• _Exercise brief_
Please copy exactly the lines that run from the start of the entries to the line containing "Task: Click the fork", inclusive.

Stored data entries

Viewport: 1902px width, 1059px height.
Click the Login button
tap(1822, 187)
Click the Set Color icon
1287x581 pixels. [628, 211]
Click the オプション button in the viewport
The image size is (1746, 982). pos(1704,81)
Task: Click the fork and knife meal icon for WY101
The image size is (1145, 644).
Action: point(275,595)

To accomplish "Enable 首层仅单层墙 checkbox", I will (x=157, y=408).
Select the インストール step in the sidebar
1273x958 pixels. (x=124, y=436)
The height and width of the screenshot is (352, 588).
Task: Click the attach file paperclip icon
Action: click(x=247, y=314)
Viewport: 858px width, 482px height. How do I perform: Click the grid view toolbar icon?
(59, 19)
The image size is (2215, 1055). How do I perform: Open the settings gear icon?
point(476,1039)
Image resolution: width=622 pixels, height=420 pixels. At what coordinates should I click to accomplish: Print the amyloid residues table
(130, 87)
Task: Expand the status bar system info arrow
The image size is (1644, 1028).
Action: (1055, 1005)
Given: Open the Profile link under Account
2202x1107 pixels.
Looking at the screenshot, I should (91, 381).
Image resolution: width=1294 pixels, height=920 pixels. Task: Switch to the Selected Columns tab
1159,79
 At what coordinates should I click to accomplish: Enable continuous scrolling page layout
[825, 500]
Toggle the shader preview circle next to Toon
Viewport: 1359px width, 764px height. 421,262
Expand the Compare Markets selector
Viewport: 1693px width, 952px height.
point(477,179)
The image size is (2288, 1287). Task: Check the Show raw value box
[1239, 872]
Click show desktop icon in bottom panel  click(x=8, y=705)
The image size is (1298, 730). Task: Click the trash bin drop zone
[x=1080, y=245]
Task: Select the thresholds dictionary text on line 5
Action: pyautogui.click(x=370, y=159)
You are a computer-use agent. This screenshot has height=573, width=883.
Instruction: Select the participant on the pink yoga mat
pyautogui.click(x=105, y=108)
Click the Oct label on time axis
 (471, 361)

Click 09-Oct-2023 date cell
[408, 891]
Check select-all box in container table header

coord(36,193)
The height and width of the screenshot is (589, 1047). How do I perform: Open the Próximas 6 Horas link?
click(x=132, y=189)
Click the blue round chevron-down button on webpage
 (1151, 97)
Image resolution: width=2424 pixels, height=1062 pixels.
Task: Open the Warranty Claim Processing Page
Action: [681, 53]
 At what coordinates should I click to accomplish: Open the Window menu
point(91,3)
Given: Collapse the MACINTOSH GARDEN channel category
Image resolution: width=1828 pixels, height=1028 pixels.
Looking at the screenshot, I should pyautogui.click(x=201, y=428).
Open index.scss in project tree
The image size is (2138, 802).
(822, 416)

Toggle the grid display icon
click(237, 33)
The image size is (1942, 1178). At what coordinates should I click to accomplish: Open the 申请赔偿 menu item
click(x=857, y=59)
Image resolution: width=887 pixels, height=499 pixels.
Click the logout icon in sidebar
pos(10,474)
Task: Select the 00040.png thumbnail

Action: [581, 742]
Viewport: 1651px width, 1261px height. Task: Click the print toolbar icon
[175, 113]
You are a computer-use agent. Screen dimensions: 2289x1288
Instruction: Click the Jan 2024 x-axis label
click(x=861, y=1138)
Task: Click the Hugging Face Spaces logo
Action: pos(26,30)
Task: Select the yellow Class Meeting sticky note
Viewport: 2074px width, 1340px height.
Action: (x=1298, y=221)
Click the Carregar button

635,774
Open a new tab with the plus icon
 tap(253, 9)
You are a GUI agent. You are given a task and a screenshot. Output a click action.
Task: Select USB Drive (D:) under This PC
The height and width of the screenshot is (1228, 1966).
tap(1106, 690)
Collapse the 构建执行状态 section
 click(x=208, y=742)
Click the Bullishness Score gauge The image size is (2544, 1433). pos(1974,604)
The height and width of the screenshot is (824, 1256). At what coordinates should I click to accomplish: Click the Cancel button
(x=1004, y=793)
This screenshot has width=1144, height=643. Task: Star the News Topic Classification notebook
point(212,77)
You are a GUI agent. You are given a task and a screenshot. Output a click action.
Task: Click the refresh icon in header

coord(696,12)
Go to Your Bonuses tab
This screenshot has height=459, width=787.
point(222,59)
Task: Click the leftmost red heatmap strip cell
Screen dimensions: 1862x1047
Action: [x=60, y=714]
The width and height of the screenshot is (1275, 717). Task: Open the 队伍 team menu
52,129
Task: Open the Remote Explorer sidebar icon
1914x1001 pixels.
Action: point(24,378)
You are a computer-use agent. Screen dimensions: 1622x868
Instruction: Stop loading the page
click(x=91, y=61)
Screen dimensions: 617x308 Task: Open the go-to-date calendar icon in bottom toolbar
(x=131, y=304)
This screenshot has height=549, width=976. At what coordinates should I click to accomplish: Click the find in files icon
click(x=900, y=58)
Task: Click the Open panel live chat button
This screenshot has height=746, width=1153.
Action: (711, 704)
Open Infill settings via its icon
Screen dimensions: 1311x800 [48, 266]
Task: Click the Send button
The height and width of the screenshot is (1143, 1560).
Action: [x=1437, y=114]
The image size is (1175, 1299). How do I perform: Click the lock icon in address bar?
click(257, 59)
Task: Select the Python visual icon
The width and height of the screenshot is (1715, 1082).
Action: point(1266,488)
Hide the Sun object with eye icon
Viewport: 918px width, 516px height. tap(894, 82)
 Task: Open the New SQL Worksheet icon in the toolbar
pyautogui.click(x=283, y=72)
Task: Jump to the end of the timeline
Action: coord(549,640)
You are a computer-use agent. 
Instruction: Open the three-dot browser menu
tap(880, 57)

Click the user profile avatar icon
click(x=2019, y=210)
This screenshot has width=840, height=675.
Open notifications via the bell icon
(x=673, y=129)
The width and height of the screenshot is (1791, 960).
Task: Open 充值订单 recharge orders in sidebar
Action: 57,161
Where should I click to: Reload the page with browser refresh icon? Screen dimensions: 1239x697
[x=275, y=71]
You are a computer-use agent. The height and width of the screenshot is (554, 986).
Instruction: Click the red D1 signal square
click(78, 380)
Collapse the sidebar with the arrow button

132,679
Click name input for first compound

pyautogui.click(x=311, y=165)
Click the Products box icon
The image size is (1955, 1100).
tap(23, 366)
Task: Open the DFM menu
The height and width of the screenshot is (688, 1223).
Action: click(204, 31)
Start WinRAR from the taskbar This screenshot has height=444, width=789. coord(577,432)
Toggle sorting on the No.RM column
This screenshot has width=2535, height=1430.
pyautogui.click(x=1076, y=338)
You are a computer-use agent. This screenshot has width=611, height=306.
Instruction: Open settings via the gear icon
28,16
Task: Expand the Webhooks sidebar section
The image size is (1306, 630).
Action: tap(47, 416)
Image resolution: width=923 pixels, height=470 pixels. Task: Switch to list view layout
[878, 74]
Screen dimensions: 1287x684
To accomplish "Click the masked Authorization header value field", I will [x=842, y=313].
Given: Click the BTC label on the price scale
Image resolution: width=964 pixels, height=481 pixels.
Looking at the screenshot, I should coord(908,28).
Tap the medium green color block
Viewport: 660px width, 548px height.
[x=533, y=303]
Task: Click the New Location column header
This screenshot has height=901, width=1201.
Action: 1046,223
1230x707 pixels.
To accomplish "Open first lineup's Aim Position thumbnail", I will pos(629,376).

• _The completed task_
Viewport: 1902px width, 1059px height.
Click the Login button
tap(1822, 187)
Click the Set Color icon
1287x581 pixels. [628, 211]
Click the オプション button in the viewport
The image size is (1746, 982). pos(1704,81)
Task: Click the fork and knife meal icon for WY101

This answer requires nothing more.